Вот они, друг за другом, с лицами, повернутыми в профиль, в пышных шлемах, похожих на перекрученные раковины каких-то причудливо больших улиток: Агамемнон, Ахиллес, Нестор, Одиссей, Диомед, Парис, Менелай – изображены на первой странице русского издания “Илиады”, - не они ли произвели впечатление на К.Леонтьева в детстве, не их ли он затем имел в виду, когда говорил о герое в “пернатом шлеме”, горюя по поводу измельчавшей европейской буржуазной жизни, утратившей былое великолепие?
А мне, десятилетнему, этот пышный ряд, наверное, напоминал другой, воспроизведенный на плакатах, смотревший с книжных обложек (нет, не смотревший, смотрели справа налево, в сторону, мимо зрителя) беломраморный строй гениев марксизма-ленинизма.
6.
Вспоминаю свое детство, год 1946, 47-ой… Отец, вернувшийся с фронта, видя мою любовь к стихам и первые пробы пера, решил поддержать этот интерес – и стал читать мне на ночь Пушкина, Лермонтова, Жуковского – в том числе и перевод “Одиссеи”. Тогда же в букинистическом магазине он купил “Илиаду”, третье издание, 1 том. Эта книга лежит сейчас у меня на столе.

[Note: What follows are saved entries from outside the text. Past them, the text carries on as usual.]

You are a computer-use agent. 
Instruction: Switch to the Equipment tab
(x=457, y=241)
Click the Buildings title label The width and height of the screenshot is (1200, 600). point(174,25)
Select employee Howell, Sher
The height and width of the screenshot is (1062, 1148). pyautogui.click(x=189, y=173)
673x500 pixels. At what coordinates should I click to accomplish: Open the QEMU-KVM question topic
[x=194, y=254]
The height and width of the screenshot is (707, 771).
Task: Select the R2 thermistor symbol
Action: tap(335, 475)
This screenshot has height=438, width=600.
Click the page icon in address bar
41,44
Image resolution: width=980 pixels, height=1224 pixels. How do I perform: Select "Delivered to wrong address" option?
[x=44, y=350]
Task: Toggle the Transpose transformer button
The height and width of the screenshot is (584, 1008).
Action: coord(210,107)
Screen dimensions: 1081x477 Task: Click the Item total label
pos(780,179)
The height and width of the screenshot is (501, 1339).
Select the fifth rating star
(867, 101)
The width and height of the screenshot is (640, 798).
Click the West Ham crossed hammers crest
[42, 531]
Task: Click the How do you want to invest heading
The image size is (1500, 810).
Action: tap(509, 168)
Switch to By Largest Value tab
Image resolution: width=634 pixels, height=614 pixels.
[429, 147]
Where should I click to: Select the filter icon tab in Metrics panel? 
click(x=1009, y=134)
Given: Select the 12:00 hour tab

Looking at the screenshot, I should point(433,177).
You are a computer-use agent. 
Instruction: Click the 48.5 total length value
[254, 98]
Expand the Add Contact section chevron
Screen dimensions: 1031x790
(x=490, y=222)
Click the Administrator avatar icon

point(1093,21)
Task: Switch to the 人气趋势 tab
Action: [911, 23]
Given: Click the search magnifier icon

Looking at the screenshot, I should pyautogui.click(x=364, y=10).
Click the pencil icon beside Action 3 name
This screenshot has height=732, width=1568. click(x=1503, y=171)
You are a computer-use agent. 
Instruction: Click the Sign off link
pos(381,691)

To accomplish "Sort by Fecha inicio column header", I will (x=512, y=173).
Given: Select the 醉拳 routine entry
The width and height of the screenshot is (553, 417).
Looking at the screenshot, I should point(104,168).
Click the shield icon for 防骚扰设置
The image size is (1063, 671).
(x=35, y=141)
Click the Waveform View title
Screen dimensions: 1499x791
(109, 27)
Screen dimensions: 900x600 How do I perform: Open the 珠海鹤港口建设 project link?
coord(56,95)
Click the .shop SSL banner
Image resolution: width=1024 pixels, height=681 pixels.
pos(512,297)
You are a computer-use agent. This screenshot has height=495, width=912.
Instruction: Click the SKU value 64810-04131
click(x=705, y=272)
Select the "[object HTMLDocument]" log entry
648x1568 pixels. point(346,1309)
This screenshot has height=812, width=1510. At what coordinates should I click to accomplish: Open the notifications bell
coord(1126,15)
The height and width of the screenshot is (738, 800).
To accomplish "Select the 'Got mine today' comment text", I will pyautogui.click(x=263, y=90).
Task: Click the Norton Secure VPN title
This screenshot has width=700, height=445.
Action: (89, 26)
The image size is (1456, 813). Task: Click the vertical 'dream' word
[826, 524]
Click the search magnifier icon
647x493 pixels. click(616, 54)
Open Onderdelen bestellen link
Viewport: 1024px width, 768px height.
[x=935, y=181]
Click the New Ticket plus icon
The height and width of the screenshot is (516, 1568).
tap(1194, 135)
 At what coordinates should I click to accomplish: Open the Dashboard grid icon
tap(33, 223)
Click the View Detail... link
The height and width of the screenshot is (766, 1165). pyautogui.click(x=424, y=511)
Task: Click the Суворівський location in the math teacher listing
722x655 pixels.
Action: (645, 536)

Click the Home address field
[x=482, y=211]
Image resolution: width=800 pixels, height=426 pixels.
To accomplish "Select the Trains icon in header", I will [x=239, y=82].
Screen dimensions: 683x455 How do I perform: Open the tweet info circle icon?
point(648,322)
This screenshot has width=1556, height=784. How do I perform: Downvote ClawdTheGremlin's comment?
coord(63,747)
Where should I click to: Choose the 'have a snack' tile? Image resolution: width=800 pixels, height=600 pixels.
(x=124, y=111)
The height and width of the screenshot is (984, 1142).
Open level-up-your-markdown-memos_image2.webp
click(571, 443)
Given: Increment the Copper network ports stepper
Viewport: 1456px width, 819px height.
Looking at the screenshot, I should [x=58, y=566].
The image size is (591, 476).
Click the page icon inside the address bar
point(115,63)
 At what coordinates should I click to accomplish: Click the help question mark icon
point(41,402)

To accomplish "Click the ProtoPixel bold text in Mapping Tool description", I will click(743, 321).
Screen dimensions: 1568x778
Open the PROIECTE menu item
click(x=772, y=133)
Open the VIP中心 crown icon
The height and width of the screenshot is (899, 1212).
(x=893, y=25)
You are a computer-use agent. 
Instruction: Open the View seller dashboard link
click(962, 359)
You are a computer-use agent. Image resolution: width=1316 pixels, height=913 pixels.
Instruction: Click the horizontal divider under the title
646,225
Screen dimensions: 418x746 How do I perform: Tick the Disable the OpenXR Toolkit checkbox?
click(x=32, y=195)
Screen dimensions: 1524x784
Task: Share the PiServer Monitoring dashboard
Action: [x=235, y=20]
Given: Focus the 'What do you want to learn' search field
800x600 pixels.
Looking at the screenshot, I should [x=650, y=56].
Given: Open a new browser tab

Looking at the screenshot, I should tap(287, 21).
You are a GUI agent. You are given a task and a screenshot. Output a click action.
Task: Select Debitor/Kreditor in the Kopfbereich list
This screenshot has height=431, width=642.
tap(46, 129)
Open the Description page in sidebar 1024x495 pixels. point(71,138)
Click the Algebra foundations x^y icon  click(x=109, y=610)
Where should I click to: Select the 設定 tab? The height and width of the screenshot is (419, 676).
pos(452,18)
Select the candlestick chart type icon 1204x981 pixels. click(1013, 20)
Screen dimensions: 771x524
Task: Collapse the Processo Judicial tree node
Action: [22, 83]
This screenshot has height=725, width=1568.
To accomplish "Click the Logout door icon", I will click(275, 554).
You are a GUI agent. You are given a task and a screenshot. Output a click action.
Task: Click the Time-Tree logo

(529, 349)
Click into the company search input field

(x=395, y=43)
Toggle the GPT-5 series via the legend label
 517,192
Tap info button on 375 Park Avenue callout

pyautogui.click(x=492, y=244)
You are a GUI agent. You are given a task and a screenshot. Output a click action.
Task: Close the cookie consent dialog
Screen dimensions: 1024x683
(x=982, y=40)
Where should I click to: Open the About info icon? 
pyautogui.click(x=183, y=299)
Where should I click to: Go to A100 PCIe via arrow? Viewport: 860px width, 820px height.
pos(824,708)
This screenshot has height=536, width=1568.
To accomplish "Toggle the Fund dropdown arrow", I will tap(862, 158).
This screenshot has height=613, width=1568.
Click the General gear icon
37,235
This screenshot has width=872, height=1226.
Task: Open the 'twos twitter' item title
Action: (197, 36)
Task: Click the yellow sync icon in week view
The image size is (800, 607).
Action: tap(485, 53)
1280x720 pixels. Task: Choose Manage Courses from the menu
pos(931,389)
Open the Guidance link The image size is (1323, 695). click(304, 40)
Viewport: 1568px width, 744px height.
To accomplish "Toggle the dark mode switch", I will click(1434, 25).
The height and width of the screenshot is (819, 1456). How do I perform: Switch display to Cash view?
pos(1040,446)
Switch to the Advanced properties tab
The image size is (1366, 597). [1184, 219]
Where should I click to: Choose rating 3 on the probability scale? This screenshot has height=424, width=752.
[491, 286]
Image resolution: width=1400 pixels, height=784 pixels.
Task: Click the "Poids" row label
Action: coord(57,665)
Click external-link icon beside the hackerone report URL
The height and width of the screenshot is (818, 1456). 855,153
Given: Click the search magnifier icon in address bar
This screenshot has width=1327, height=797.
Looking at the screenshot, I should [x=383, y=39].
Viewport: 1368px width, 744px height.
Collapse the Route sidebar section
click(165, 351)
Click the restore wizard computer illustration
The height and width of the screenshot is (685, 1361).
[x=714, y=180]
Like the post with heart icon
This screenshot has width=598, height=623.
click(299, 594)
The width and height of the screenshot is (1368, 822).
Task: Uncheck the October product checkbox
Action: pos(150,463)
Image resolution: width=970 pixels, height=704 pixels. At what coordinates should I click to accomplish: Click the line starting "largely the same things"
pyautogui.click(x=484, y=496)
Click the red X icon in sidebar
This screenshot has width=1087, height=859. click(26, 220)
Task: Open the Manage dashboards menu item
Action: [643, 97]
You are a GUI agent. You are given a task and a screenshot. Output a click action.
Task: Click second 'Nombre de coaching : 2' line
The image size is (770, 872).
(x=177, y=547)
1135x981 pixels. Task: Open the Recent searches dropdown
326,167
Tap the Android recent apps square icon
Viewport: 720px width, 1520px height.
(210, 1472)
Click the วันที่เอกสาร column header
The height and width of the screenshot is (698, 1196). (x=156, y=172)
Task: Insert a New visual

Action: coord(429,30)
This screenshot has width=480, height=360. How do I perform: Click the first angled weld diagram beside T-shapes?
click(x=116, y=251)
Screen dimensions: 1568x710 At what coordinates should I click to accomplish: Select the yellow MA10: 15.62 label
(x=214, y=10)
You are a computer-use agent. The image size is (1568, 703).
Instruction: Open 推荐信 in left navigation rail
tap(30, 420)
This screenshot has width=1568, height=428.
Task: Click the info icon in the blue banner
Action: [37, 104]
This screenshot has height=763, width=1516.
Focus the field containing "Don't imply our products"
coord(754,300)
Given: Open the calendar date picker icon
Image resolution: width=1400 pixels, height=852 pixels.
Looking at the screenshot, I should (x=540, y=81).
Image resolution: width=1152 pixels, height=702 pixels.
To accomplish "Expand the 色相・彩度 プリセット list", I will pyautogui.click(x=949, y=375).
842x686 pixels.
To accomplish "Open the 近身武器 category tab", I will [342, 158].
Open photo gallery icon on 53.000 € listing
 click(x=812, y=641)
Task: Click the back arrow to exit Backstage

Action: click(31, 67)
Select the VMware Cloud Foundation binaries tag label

Не стану утверждать, что вся “Одиссея” или хотя бы весь 1-ый том “Илиады” были тогда прочитаны. Но какие-то страницы – безусловно. Их и надо читать в детском возрасте: у взрослого человека нет ни простодушия, ни детского непонимания, которое, по-видимому, играет положительную роль: мерное течение стиховой речи завораживает, темные места волнуют (для ребенка и сама жизнь наполовину темна и непонятна), - впечатление остается на всю жизнь и кое-что перестраивает в сознании. Я благодарен отцу, давно умершему, за это чтение вслух; он, отсутствовавший дома четыре страшных года, вернувшийся живым на родную Итаку (Большой проспект Петроградской стороны), наверное, казался мне похожим на Одиссея, - Одиссея в темно-синем морском кителе с капитанскими погонами, в черных морских брюках, - как мне нравилась эта форма, - не рассказать! “И открываются всемирные моря…”
А в эвакуации в Сызрани, где мы с мамой жили у родственников, приютивших нас, за нею и сестрой моего отца ухаживали офицеры, жившие в доме на постое: воинская часть находилась, видимо, на переформировании. Помню танцы под патефон. Нет, вовсе не “женихи”: трудолюбивые (помогали колоть дрова, убирать двор), ладные, славные ребята, молоденькие лейтенанты, - мало кто из них, наверное, вернулся домой. Ниже по Волге, под Сталинградом, только что закончилась битва, решившая исход войны. Впереди были еще два военных года.